### Task to complete
Could you rewrite the material from its start up to and including the line containing "pos(1055,376)", keeping the requests, and scale every coordinate in the answers by 2.1, rounding to whole numbers with halves rounded up? Leave all other numbers unchanged.

━━ Entries provided ━━

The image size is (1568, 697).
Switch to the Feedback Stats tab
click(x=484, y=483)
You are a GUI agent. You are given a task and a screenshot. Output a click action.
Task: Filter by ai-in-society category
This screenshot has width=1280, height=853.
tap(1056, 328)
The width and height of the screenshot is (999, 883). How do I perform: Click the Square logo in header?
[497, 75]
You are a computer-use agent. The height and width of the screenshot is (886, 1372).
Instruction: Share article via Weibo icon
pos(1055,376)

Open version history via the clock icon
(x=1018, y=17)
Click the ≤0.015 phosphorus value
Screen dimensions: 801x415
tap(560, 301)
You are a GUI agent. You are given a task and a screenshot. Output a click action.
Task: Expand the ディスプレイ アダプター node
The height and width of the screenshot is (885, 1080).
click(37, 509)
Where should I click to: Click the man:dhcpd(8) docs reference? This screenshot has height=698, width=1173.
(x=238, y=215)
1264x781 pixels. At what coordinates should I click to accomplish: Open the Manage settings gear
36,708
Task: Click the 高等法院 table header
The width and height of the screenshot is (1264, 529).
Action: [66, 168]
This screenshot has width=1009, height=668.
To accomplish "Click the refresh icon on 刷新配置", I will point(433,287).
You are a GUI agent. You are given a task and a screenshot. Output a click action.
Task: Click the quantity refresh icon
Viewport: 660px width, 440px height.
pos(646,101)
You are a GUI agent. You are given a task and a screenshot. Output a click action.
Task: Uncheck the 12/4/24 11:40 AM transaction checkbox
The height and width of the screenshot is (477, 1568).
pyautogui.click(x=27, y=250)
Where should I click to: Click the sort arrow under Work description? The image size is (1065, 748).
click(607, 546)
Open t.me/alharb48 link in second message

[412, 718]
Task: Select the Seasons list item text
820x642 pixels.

━━━

### Expected output
The image size is (1568, 697).
Switch to the Feedback Stats tab
click(x=1016, y=1014)
You are a GUI agent. You are given a task and a screenshot. Output a click action.
Task: Filter by ai-in-society category
This screenshot has width=1280, height=853.
tap(2218, 689)
The width and height of the screenshot is (999, 883). How do I perform: Click the Square logo in header?
[1044, 158]
You are a computer-use agent. The height and width of the screenshot is (886, 1372).
Instruction: Share article via Weibo icon
pos(2216,790)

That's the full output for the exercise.